- Task to carry out -
Once every line below has been checked for "Sinaasappelsap", give only the number of lines that have it.
* * * *
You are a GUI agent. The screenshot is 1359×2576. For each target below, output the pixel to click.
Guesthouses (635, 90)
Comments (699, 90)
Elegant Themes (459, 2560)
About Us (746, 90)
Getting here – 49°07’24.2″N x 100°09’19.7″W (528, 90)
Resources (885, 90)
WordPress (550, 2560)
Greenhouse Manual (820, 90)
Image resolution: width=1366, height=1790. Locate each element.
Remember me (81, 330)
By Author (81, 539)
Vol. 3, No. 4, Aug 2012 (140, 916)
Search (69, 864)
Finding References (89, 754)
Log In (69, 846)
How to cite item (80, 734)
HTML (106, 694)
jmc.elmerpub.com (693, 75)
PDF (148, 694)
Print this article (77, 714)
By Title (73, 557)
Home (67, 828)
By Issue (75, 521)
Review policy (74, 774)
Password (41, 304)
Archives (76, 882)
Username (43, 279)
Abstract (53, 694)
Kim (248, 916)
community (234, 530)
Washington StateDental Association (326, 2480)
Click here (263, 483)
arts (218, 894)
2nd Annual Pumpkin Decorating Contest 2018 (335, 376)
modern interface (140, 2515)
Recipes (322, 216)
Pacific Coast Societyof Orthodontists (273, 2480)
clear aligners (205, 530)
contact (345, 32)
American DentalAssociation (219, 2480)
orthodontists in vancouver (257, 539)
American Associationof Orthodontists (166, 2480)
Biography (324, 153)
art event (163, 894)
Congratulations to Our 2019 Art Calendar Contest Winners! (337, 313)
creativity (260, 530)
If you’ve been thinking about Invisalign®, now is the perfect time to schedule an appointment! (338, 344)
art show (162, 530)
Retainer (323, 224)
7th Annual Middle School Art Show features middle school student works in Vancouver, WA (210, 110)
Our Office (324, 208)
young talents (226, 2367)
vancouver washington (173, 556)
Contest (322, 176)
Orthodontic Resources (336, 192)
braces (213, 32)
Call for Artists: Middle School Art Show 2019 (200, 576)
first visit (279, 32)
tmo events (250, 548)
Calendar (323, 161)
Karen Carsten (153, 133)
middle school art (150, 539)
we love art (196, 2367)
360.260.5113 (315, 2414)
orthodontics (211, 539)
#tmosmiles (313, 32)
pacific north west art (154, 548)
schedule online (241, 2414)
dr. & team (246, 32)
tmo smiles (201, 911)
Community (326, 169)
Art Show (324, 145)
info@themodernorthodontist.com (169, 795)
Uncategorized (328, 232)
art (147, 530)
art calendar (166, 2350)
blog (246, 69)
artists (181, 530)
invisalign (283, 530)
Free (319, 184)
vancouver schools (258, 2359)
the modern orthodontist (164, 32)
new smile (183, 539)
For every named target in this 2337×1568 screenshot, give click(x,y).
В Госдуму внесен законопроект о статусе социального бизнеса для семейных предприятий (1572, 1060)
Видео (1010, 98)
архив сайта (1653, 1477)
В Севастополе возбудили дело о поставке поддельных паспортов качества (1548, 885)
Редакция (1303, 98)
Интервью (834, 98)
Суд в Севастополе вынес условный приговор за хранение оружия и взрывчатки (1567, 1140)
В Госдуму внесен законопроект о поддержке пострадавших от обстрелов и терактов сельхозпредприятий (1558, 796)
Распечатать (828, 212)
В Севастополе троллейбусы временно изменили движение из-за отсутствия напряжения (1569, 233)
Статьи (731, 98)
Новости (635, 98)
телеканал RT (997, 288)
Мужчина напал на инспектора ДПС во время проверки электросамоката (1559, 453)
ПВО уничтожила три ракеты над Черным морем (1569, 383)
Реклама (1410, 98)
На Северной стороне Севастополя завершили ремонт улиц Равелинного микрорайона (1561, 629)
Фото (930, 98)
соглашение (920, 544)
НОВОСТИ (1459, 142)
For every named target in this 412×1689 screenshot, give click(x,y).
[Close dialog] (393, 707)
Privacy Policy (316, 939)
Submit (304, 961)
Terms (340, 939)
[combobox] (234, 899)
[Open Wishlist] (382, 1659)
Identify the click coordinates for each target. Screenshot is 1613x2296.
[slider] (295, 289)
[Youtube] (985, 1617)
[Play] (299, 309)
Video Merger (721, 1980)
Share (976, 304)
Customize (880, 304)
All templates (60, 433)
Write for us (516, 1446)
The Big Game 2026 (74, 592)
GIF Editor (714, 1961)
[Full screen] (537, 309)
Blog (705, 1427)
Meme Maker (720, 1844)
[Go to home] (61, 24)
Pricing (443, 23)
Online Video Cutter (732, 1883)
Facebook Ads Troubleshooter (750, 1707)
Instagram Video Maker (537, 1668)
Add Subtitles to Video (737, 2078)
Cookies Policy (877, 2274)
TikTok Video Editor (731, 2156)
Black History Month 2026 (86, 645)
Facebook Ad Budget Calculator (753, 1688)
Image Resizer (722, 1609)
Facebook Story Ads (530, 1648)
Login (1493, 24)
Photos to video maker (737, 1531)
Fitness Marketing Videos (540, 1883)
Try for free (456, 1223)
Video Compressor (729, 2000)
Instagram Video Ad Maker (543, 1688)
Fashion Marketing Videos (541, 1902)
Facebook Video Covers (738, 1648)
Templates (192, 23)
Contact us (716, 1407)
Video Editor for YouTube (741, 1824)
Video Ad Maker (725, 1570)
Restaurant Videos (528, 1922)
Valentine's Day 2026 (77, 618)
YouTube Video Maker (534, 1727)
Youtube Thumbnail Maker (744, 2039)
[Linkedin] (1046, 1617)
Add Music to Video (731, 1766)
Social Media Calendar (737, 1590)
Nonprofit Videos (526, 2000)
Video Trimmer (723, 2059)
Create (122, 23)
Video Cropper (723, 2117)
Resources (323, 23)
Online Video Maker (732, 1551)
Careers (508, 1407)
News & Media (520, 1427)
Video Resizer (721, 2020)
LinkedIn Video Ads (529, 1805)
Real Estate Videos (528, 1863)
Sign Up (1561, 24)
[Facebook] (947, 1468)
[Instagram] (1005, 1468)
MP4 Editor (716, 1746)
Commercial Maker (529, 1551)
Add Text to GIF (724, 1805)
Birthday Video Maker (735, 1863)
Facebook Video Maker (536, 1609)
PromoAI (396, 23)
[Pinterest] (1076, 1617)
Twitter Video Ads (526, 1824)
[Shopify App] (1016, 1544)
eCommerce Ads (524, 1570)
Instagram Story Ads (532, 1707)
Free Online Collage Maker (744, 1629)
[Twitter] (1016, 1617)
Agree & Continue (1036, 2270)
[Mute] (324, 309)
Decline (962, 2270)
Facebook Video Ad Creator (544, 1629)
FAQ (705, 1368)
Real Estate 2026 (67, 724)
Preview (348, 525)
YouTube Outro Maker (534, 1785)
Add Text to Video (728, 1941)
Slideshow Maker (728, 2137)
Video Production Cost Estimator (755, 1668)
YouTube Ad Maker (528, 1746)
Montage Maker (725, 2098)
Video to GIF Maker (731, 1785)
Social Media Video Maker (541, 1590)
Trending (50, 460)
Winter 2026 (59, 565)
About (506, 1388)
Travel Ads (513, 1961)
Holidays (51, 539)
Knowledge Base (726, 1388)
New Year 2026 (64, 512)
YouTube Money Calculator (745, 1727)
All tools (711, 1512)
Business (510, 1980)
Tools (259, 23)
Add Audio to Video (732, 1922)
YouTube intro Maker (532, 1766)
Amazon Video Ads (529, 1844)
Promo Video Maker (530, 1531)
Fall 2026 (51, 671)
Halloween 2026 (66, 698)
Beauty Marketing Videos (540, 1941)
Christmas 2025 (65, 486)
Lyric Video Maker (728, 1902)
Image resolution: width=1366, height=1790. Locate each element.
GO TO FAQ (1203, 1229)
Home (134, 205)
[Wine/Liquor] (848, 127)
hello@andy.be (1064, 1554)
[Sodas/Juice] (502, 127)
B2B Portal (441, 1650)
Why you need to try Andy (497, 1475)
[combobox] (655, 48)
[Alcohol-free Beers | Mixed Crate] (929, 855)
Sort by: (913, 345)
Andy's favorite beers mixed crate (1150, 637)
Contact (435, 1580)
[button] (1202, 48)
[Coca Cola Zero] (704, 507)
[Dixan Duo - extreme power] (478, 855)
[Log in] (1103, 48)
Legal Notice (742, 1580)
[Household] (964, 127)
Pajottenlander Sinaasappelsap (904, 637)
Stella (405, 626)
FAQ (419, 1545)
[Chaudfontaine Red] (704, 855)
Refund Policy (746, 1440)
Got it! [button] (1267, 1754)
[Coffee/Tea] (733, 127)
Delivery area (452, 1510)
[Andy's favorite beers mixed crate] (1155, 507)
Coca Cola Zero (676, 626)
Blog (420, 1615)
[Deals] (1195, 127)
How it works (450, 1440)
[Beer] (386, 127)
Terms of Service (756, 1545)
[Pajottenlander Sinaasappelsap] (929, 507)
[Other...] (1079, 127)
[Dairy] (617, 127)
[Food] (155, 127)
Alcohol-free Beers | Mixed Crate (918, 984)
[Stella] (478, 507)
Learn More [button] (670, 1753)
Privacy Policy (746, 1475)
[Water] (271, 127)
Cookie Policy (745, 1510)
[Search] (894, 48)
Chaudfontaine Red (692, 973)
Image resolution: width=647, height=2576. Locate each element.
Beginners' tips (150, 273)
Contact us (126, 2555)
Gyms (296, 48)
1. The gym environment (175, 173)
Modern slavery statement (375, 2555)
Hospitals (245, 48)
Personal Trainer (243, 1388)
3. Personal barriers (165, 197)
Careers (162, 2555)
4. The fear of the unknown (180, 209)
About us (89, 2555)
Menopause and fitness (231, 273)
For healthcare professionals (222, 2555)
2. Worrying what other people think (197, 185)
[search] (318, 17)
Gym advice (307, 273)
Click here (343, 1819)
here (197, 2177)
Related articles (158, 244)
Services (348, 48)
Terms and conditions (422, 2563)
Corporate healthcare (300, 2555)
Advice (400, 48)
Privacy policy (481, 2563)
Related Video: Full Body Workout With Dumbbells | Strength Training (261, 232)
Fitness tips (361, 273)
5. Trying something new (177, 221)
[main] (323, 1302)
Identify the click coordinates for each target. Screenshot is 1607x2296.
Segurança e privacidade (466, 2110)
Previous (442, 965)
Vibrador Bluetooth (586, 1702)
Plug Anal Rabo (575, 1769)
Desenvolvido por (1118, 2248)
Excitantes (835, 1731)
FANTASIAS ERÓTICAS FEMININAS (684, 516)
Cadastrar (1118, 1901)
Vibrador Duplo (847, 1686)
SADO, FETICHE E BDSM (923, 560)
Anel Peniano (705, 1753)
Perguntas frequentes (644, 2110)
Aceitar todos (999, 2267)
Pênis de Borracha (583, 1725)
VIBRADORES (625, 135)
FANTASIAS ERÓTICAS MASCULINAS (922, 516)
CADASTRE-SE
* * * *
- Expected answer -
2